### [Problem statement]
From the line containing "Image resolution: width=1024" down to the last line of the data, output each line word for word and include nothing else.

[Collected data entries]
——————————

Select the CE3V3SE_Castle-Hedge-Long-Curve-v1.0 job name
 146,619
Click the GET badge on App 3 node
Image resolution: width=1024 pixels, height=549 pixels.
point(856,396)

——————————

### [Answer section]
Image resolution: width=1024 pixels, height=549 pixels.
point(856,396)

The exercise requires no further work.